171---MANIFESTATION-CONTRE-LE-REARMEMENT-ALLEMAND_Photos_17.jpgVoici un article sur ceux qui ont tenté, lors de la création du Parti communiste français de résister à la Stalinisation et d'en faire autre chose.

 

Il fut l’un de ceux qui tentèrent de s’opposer à la bolchévisation du tout jeune Parti communiste français. Las, il a perdu, impuissant à faire échec à l’écrasant alignement des idéaux révolutionnaires sur les intérêts de l’État russe. Un ouvrage récent revient heureusement sur le beau combat de Fernand Loriot, rendant hommage à son acuité et à sa clairvoyance.

 

 

Les années 1924-25 furent, en France, particulièrement fécondes pour le débat politique au sein du jeune Parti communiste. L’acceptation des 21 conditions d’adhésion à l’Internationale1 a, en particulier, suscité de vives discussions et soulevé d’importantes questions théoriques.

Début 1925, avant que la référence à Trotski ne s’impose, une tendance opposée à la bolchevisation s’organisa dans le parti. Le 18 août 1925, lorsqu’une délégation d’oppositionnels fut reçue devant le Comité central pour exposer ses vues et affirmer son soutien à Souvarine, Monatte, Rosmer et autres - précédemment exclus « comme ennemis du parti » -, le sort du courant était déjà scellé. À peine avaient-ils quitté les lieux qu’un des membres influents du Comité central, s’adressa à ses pairs : « Par quel acide allons-nous traiter ces gens-là ? » Il s’agissait de Jacques Doriot, un des dirigeants qui passera, quelques années plus tard, du socialisme national au national socialisme.
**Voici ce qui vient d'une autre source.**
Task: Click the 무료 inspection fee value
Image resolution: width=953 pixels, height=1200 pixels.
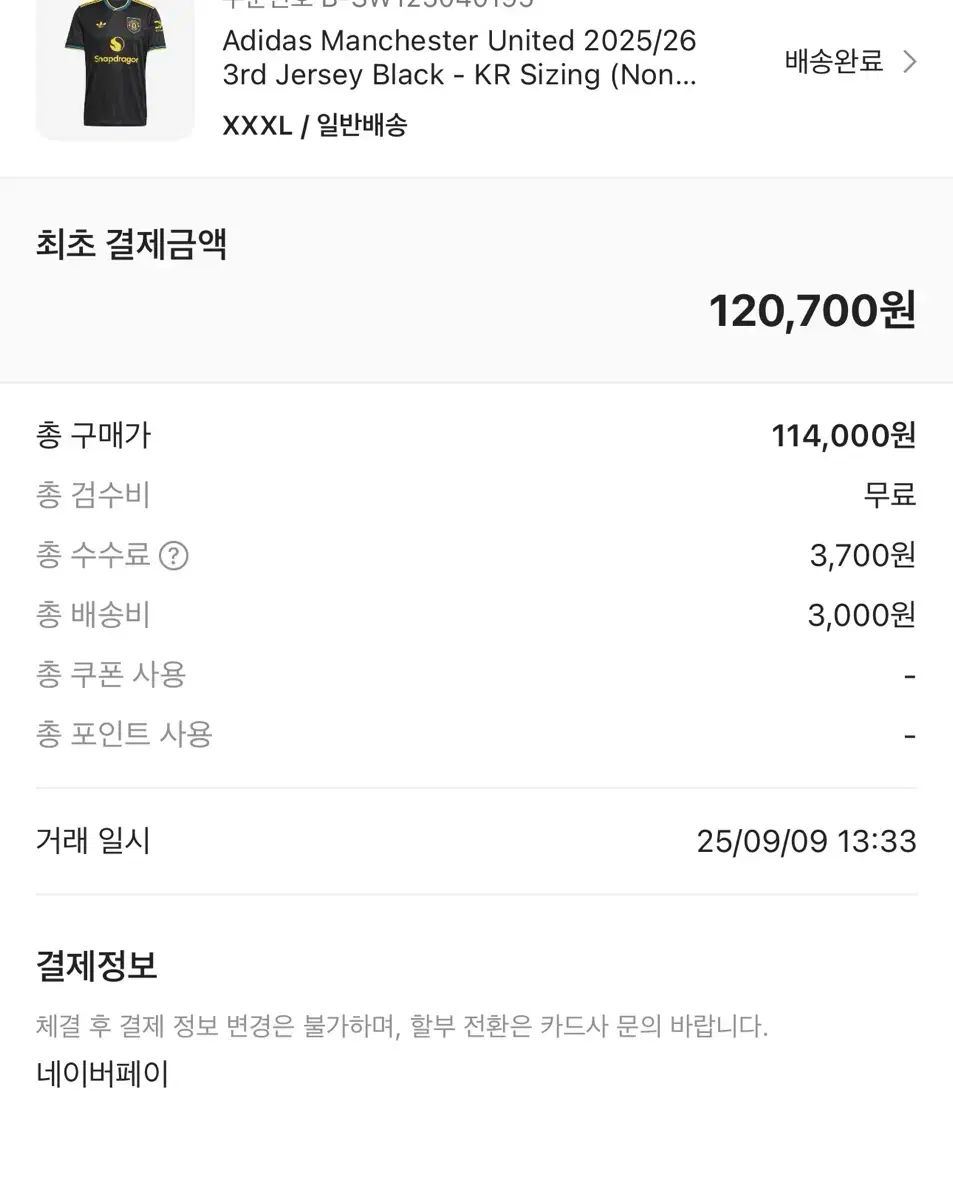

Pour les oppositionnels de l’époque, l’acceptation des 21 conditions ouvrait la porte à une transformation profonde de la nature du parti. « Au nom de la bolchevisation, on prétend imposer au Parti français l’imitation mécanique et servile du Parti russe. On a banni toute liberté de pensée et d’expression, toute critique, toute initiative. »2 C’en était fini d’ « un parti révolutionnaire [qui] doit d’abord être un parti qui pense, un parti formé d’hommes conscients intellectuellement et moralement  »3.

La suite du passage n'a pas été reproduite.